▶ _Exercise details_
Recast the data as a JSON list of strings with one string per line, omitting blank lines, starting with the line containing "Oznámení o vyhlášení" and continuing through the end of the data, both ends included.

-- START Data supplied --

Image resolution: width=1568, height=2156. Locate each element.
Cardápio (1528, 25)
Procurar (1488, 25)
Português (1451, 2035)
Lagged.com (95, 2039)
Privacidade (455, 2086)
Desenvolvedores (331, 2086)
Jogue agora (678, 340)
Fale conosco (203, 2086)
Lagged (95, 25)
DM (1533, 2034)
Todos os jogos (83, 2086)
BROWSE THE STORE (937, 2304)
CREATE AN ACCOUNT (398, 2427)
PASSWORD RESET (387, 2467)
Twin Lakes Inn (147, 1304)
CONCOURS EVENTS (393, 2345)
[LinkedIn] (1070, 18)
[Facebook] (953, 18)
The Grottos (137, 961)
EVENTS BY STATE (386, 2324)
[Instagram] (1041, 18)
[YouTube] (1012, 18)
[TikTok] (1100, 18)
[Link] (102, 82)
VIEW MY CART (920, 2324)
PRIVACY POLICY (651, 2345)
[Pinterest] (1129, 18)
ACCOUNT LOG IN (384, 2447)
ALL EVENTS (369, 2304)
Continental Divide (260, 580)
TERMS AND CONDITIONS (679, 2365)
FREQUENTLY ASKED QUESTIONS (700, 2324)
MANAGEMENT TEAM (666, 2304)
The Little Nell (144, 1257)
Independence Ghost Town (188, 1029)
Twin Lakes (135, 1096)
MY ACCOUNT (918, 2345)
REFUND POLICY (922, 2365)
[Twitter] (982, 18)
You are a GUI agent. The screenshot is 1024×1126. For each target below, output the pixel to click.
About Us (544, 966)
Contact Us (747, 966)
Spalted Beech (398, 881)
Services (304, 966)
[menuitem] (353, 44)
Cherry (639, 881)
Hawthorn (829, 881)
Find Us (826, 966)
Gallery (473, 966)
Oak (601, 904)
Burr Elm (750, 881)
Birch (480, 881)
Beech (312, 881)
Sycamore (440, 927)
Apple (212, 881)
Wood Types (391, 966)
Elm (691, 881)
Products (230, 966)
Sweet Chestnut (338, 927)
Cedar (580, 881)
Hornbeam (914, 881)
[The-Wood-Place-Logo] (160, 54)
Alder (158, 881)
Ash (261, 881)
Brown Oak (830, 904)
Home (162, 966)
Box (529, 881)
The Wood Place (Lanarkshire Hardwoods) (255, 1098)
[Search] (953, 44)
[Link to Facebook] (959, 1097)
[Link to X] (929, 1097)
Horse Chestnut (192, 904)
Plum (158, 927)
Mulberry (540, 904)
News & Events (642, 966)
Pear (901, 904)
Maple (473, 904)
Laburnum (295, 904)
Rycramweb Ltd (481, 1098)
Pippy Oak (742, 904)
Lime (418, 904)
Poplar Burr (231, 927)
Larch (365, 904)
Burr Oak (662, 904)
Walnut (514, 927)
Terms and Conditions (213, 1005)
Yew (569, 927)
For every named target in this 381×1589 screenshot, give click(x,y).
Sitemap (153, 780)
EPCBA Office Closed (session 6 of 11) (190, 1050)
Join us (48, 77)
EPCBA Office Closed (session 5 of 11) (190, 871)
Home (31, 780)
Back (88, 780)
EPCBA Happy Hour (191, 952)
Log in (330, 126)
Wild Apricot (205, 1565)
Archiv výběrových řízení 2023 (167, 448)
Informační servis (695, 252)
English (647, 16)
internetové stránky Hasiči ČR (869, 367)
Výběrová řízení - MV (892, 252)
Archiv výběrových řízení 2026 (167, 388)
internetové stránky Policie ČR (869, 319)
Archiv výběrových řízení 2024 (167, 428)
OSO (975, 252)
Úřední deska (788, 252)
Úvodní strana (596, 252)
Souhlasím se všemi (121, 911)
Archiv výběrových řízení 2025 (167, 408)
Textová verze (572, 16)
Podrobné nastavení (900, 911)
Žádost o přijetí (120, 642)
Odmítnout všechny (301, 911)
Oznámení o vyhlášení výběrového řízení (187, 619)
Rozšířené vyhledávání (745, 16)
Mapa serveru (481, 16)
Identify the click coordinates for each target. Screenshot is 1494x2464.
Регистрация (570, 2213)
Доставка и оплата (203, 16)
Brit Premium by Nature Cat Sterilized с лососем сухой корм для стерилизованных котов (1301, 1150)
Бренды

-- END Data supplied --

▶ _Solution for this exercise_
[
  "Oznámení o vyhlášení výběrového řízení (187, 619)",
  "Rozšířené vyhledávání (745, 16)",
  "Mapa serveru (481, 16)",
  "Identify the click coordinates for each target. Screenshot is 1494x2464.",
  "Регистрация (570, 2213)",
  "Доставка и оплата (203, 16)",
  "Brit Premium by Nature Cat Sterilized с лососем сухой корм для стерилизованных котов (1301, 1150)",
  "Бренды"
]